Self-Pay

 

Self Pay Rates

 

    *Please note, all sessions are approximately 55 minutes in length unless there are extenuating circumstances or arranged prior to the appointment time.
General Counseling

Intake (1st 1-2 sessions depending on circumstances): $200

61-90 minute individual session: $250

53-60 minute individual session:   $175

38-52 minute individual session: $150

16-37 minute individual session: $125

Couples/Family/Coparenting session: $225

Crisis (1st 60 minutes): $225

Crisis (each additional 30 minutes): $125

Court Involved Services

*Court Involved Services Deposit is used toward any services not covered by insurance such as collaboration, report/letter writing, attending court, and possibly sessions.

Deposit: $1000

**All sessions will be sent to insurance if appropriate and a covered service.

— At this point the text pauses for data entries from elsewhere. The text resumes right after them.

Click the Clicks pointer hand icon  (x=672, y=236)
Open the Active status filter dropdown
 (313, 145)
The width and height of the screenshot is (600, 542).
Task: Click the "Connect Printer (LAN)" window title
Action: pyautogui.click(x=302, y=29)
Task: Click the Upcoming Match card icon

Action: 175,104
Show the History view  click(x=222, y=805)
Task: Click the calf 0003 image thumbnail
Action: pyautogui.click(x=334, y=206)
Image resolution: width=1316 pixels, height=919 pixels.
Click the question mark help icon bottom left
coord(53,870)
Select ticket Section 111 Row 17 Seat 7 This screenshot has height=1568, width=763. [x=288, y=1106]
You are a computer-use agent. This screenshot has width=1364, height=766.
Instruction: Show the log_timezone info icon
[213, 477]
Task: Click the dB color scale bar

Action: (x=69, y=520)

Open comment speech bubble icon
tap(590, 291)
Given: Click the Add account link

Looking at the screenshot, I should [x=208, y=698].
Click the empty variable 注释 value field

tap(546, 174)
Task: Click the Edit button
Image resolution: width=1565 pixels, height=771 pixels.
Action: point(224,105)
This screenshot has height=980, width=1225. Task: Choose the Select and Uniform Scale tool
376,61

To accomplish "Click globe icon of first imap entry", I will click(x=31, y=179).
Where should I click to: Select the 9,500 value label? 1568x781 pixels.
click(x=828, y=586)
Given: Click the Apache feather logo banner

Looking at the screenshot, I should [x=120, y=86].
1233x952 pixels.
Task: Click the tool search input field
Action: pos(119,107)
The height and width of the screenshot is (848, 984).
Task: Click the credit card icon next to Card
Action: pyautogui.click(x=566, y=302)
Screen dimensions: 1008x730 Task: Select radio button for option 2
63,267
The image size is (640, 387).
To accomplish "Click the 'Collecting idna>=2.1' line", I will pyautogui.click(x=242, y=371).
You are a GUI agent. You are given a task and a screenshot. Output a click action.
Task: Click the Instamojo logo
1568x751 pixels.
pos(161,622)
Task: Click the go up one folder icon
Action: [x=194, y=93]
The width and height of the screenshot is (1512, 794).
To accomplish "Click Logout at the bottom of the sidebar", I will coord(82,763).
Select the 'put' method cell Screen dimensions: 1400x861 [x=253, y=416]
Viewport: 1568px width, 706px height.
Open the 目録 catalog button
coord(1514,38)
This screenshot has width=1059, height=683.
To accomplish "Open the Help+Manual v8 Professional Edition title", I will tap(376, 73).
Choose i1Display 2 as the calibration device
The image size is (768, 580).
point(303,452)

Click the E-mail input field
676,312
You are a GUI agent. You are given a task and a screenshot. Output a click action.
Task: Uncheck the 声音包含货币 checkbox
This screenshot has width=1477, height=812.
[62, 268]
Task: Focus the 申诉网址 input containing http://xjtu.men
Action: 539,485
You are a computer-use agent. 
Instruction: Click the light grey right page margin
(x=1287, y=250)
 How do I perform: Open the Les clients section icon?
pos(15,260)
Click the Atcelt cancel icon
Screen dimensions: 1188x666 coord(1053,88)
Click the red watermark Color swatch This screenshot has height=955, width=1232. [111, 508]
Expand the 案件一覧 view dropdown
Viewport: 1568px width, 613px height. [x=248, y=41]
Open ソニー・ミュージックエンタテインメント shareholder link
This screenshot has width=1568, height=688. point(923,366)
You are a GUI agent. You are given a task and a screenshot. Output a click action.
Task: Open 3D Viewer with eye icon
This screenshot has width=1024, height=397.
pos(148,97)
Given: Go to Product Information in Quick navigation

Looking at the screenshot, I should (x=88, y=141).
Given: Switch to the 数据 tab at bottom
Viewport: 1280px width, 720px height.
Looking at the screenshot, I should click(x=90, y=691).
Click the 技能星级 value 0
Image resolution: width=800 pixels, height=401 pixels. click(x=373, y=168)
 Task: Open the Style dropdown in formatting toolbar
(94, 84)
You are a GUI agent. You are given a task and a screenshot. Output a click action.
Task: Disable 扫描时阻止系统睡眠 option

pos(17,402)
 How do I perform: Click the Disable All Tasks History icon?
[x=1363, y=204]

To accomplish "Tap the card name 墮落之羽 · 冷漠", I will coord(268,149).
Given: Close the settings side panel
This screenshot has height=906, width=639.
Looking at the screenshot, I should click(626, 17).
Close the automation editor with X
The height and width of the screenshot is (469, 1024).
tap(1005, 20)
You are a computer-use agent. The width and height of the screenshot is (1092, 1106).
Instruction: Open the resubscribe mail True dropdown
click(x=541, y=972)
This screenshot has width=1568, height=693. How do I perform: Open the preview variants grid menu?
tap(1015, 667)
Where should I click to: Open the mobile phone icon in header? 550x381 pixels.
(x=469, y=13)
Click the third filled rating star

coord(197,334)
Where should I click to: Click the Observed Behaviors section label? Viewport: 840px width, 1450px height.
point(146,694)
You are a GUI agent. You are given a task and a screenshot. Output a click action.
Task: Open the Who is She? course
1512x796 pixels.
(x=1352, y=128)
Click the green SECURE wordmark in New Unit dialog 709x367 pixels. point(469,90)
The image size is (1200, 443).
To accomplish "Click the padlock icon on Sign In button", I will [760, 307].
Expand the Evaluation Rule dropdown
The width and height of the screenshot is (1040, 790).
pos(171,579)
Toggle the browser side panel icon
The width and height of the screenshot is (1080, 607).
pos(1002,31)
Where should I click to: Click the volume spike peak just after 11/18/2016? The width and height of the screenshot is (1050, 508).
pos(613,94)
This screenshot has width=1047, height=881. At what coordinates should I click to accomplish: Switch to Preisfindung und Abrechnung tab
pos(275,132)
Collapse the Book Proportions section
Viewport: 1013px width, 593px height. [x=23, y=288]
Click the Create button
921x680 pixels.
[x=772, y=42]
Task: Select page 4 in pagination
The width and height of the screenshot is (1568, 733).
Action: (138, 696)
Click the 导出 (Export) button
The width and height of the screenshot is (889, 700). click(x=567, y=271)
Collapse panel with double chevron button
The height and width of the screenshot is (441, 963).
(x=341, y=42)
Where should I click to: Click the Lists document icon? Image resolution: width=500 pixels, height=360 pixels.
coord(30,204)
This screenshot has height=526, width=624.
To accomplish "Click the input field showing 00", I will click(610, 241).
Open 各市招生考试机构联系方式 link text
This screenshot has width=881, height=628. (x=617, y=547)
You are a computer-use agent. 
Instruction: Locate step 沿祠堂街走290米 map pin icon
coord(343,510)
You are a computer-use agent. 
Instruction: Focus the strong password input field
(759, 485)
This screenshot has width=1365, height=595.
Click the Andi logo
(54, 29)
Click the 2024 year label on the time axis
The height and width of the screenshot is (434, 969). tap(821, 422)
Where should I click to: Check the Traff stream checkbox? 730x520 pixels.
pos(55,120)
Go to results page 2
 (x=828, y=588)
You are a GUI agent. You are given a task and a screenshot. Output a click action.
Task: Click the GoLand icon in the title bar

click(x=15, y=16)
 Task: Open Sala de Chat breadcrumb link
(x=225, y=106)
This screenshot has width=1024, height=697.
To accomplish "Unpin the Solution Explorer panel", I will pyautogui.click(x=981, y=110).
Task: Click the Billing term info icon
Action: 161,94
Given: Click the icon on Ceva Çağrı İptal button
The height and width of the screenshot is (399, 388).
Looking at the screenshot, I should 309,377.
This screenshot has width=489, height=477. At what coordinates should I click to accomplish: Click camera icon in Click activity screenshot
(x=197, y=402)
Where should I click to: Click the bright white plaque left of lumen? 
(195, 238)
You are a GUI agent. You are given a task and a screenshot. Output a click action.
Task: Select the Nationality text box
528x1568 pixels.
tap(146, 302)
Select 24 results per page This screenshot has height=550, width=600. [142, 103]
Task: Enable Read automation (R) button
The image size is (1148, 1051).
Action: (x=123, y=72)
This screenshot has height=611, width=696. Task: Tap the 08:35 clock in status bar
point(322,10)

Prices listed below are self-pay rates in the event insurance does not cover the service.

Intake (1st 1-2 sessions depending on circumstances): $350

61-90 minute individual session: $250

53-60 minute individual session:   $175

38-52 minute individual session: $150

16-37 minute individual session: $125

Couples/Family/Coparenting session: $225

Crisis (1st 60 minutes): $225

Crisis (each additional 30 minutes): $125

Court Services: $350 per hour

Coparenting Meetings: $225 per hour

Group Therapy

* All Group Therapy Self Pay Fees are at the sole discretion of the client and client self report. 

$50: Supported Access: For those with currently limited financial resources who will benefit from access supplemented by the community.

$55: Fair Access: For those with sufficient financial resources and who can pay fair value for the experience.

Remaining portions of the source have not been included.